Background
Hepatocellular carcinoma (HCC) health challenge worldwide. Many studies showed that circadian rhythms play a critical role in tumor development. This study aimed to investigate the role of the circadian gene period2 (PER2) in HCC development and explore the possible mechanisms involved.
Conclusion
PER2 is a potential diagnostic and prognostic biomarker and a promising therapeutic target in HCC.
Methods
From fresh HCC tissues and paired paracancerous tissues, we measured PER2 mRNA and protein expression levels and calculated the correlations between PER2 expression and clinicopathological parameters in patients with HCC. We used transcriptome data from The Cancer Genome Atlas to mine the PER2 gene, including single gene difference analysis, single gene co-expression analysis, gene set enrichment analysis, immune infiltration analysis, and methylation analysis to explore its role and mechanism in HCC occurrence and development.
Results
PER2 expression levels were significantly lower in HCC tissues than in the paired paracancerous tissues.

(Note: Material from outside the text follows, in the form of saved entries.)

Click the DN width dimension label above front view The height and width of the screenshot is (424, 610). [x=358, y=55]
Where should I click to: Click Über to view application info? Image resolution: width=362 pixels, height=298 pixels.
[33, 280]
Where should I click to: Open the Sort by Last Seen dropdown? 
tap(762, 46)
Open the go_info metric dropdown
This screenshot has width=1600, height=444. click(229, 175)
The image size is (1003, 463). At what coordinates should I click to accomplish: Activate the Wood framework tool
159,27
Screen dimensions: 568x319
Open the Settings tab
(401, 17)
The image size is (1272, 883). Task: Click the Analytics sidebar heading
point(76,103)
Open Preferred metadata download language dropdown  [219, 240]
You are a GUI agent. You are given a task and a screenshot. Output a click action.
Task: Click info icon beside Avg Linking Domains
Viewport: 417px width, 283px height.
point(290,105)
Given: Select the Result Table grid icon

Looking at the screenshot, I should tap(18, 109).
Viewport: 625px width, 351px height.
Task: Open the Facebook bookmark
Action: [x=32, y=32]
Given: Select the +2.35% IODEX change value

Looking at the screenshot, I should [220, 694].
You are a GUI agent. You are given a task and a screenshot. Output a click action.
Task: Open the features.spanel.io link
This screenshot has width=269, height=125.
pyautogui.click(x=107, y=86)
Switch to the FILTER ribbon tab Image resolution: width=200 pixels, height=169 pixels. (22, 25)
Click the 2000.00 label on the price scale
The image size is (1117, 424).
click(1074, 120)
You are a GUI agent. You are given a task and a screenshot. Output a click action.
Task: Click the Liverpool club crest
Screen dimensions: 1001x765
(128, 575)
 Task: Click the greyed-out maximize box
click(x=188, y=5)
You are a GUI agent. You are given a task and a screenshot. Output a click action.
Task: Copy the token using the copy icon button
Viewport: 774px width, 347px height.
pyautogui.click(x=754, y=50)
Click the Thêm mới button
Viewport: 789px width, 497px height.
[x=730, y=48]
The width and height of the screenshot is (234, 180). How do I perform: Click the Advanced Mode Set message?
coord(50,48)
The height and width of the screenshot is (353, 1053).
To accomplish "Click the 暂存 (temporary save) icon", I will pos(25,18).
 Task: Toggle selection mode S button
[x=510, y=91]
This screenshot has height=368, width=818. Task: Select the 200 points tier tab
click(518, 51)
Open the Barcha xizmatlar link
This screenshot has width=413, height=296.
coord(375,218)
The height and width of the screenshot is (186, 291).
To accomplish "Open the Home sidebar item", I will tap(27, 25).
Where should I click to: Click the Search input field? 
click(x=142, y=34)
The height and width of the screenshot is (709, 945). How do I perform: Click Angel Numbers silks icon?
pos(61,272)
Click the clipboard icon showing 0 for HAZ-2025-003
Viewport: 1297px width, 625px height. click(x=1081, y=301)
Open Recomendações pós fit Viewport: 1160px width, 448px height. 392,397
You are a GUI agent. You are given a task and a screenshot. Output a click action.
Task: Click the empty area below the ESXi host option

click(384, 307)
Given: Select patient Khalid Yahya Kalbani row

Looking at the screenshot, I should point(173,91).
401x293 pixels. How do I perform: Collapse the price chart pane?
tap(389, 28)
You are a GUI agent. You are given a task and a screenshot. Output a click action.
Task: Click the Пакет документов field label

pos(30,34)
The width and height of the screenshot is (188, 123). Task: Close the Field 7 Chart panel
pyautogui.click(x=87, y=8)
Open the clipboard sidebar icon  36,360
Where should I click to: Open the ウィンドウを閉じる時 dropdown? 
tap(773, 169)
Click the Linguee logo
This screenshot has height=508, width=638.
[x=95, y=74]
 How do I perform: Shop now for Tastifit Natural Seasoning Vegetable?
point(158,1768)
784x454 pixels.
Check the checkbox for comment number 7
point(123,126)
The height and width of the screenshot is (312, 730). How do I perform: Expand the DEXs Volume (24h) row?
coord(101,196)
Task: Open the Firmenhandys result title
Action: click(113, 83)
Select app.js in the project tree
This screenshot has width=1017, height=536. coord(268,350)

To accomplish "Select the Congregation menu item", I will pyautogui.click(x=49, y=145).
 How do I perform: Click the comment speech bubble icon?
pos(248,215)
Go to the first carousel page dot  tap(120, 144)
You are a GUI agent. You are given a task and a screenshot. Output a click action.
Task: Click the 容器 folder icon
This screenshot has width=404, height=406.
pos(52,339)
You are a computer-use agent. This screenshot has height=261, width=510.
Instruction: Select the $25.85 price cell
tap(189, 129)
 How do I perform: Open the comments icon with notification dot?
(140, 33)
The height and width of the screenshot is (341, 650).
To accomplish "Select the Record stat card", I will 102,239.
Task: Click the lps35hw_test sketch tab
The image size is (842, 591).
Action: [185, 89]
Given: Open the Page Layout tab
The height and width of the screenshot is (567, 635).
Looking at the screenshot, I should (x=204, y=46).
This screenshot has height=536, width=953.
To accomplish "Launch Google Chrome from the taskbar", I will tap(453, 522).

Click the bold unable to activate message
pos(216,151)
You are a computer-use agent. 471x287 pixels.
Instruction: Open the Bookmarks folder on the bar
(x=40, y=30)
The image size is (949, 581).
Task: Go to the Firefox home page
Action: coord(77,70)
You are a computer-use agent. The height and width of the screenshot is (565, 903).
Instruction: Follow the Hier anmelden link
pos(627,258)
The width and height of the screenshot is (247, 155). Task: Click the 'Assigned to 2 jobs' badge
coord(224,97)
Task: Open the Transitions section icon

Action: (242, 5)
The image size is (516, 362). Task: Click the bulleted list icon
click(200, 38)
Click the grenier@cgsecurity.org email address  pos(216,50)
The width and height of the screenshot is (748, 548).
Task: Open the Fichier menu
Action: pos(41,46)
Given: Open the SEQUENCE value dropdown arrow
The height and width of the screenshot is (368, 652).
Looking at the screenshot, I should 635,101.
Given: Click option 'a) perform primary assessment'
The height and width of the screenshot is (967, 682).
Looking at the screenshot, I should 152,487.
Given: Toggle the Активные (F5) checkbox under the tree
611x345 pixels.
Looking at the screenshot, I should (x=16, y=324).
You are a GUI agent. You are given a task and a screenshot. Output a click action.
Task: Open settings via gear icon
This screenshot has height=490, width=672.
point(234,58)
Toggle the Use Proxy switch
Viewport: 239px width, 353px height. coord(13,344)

PER2 expression in HCC significantly correlated with neural invasion, Child-Pugh classification, and China liver cancer staging stage in HCC patients. The differentially expressed genes associated with PER2 were significantly enriched in mitochondrial oxidative phosphorylation, transcriptional translation, amino acid metabolism, and other related pathways. PER2 expression levels significantly correlated with immune cell infiltration and immune checkpoint genes and positively correlated with TP53 expression in HCC tissues. The DNA methylation status in eight CpG islands of the PER2 gene was associated with HCC outcomes.